TSN: Ilya Kovalchuk Staying in KHL for 2017-18 Season

The Macho King

Back* to Back** World Champion
Jun 22, 2011
48,777
29,312
The NHL does not care about European hockey, they are only interesting in one thing – the players. But can you imagine that if there was a transfer of leading FC Barcelona´s player to Mancherster United, the MU would pay a sum which is equal to the player´s one month salary? You even dont buy a player from Eastern Europe for such a marginal sum (in soccer – vorky). In hockey nobody has ever wanted to establish transfer rules. We have always heard only one thing – the NHL is the best and greatest league and nothing can be done. Have anybody tried to understand how it works in NBA or MLB? How much money they pay for European, Asian or Latin American players? But paying for future stars of Kuznetsov´s or Laine´s calibre a sum which is two times lower than NHL player´s minimal salary or even leaving a player (to NHL club) for „thank you“ is normal?

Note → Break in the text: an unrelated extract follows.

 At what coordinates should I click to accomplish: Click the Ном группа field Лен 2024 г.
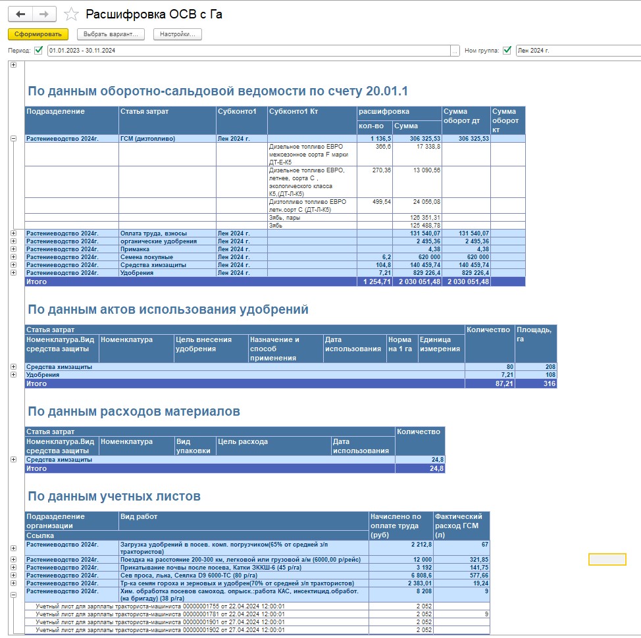coord(576,51)
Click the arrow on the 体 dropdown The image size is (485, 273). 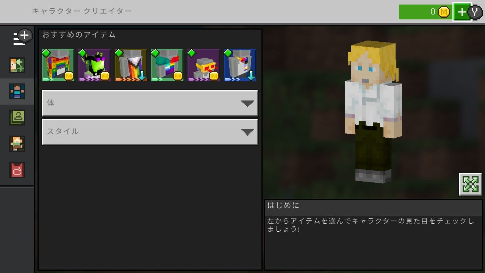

KHL leadership asked me a few years ago how it is possible to make a transfer of a player with valid NHL contract to Russian club. Radulov´s way of „transfer“ from Nashville to Salavat Yulaev was unacceptable of course. I was sadden then, but I studied NHL-NHL CBA for next couple of months, it is 600 pages. Then I got an idea that if a player retires from the NHL, he is free to sign in his Motherland. I called to several influential agents to consult the situation. They said me that they heard about such a scenario for the first time. I said to the KHL leadership what I found out and a half o year later, SKA signed Ilya Kovalchuk. If the people want to do something, they will do it. If they don´t want, they will not.


Are NHL clubs willing to pay for transfers?

If there are proper rules, they will. In early 90´s, when horrible things happened in Russia, the NHL clubs directly contacted Dynamo Moscow to pay solid sums, at the time, to Dynamo for their players. I remember how Ottawa paid 700 000 USD for Alexei Yashin in 1992. It was a very good sum at the time. Average NHL salary was two times lower at the time. So, NHL clubs paid money for Dynamo´s players, but CSKA´s players simply run away. How much money did NHL clubs pay to Russian clubs for Tarasenko, Panarin or Bobrovsky? I am sure, in better case, it was „thank you.“


Igor Kuperman
Former Winnipeg Jets and Phoenix Coyotes official
Original source sport-express.ru

This is all pointless though. Panarin was a FA when he came over. I assume Tarasenko and Bobrovsky were not under contract (or if they were, it contained a specific "out"-clause for the NHL).

The player ultimately decided where they wanted to play, and signed a contract to that effect. No one was breached in that way. Kovalchuk did not do that. Kovalchuk was under contract until the sun expands in New Jersey. No one put a gun to his head to sign that contract. He signed it willingly. He also would have been free to sign in SKA, in Stockholm, in Germany, in the ECHL, or any beer league in the world if he preferred. But he promised to play in New Jersey. And then he decided he wasn't going to honor that promise anymore, and went to play in the KHL instead. Comparing that to other situations is completely missing the issue.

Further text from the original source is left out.